En realidad, todos los elementos que pueblan la estampa son ridículos y desfasados, empezando por lo naif. Esa copa de cóctel con una sombrillita hawaiana muy kitsch que dejó de fabricarse en los 90. O el dulcificado concepto de "osito" para referirse al gay de masculinidad clásica (es decir, de estética típicamente heterosexual): fornido, corpulento, peludo y abrazable. Ya fue, ¿no?
Por cierto, ¿no tiene esto algo de plumofobia?
Pero lo del condón es la repanocha. Resulta faltón, desubicado y estigmatizante. Esta no es una campaña contra las ITS ni de prevención del VIH. Supuestamente es una imagen que invita a la ciudad (y al turismo) a vivir la reivindicación y la fiesta LGTB, y, por tanto, está fuera de lugar.
De nuevo parece que la comunicación del consistorio se dirige específica y perniciosamente a hombres homosexuales. Cansa.
¿Se incluiría el dibujo de un preservativo en un cartel de la Feria de Sevilla o de San Fermines? No. Yo creo que no. Ustedes también lo saben. Y eso que en esos eventos también se tiene sexo que da gusto, y a menudo heterosexual, ebrio y callejero, como hemos podido comprobar en imágenes espontáneas de diferentes ediciones.
En este cartel no cabe la bandera LGTB. Esto es un tema. La derecha nos enseña siempre que las banderas no muerden. La de España no, al menos: "Es de todos". Será la única desdentada, porque la arcoíris cuesta calzarla en cualquier símbolo pagado con dinero público.
La alcaldía, cuando no contempla mandar el Orgullo a la Casa de Campo (las maratones de runners no, los runners por el centro el domingo tempranito cortando el tráfico sin previo aviso), disfruta de la fiesta del colectivo porque significa dinero, turismo y pátina de modernidad a nivel internacional. Pero es esteta. Olvida lo esencial: la política. La reivindicación social. El despertar crítico que lleva años en marcha. El deseo consciente de no caer en el llamado "gaypitalismo" o "capitalismo rosa", como ya advirtió el activista Shangay Lili (lo desarrollé, en su día, en este artículo).

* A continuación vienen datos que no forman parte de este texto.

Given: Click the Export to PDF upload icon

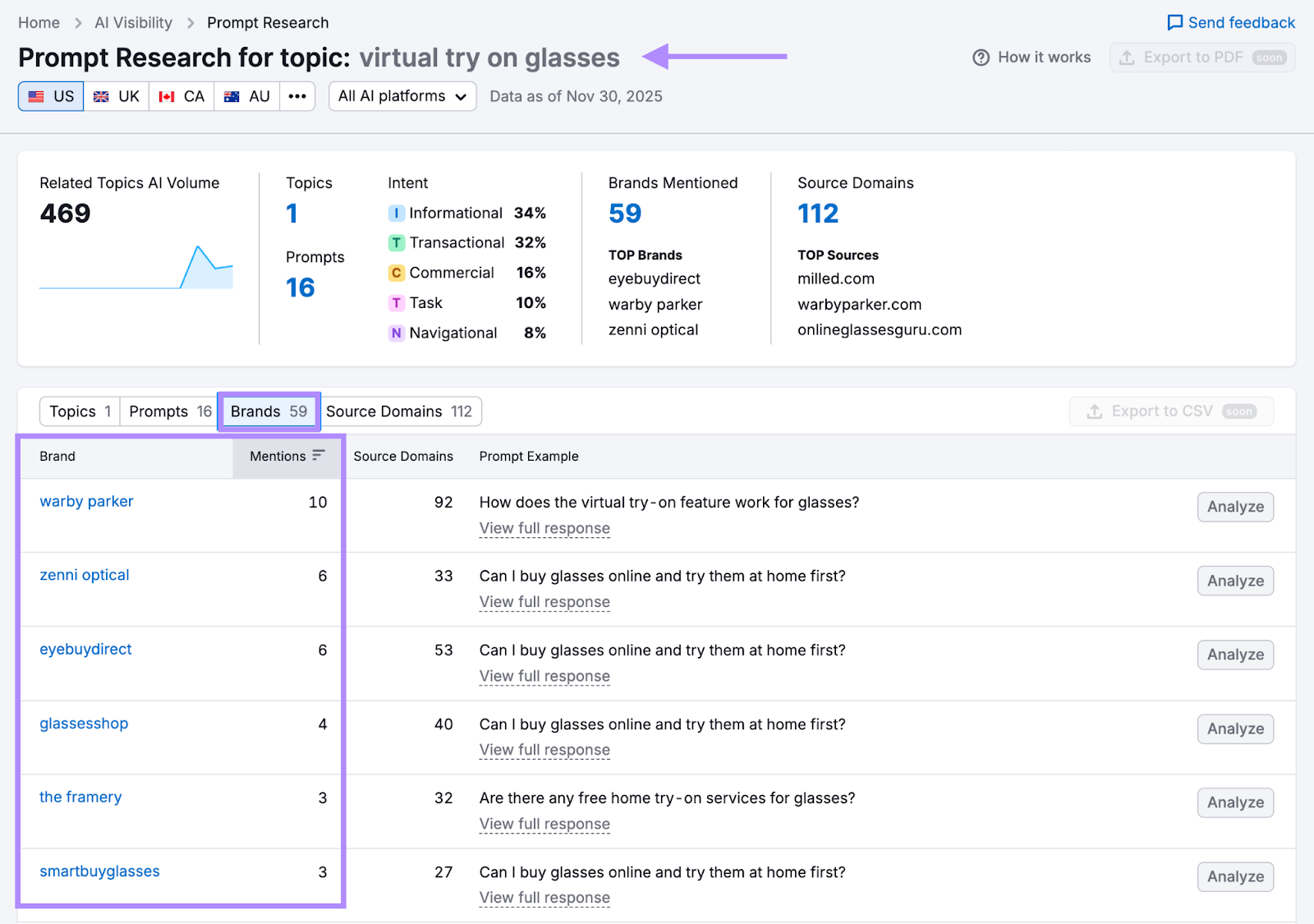Looking at the screenshot, I should tap(1127, 57).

Si nuestros derechos se convierten en moneda de cambio, estaremos perdidas. Si nos contentan dándonos el espacio justo e inofensivo que llene las billeteras de la ciudad, habremos caído. Si aceptamos que resuman una lucha que arrancó en el año 1969 en una puñetera marca "amable y divertida", supondrá una genuflexión.
No somos tan palurdas de creer, a estas alturas, que estamos politizadas por ponernos purpurina.
Nos divertiremos, como siempre, porque sabemos hacerlo mejor que nadie. Pero, sobre todo, hablaremos. Y así estamos más guapas: molestando.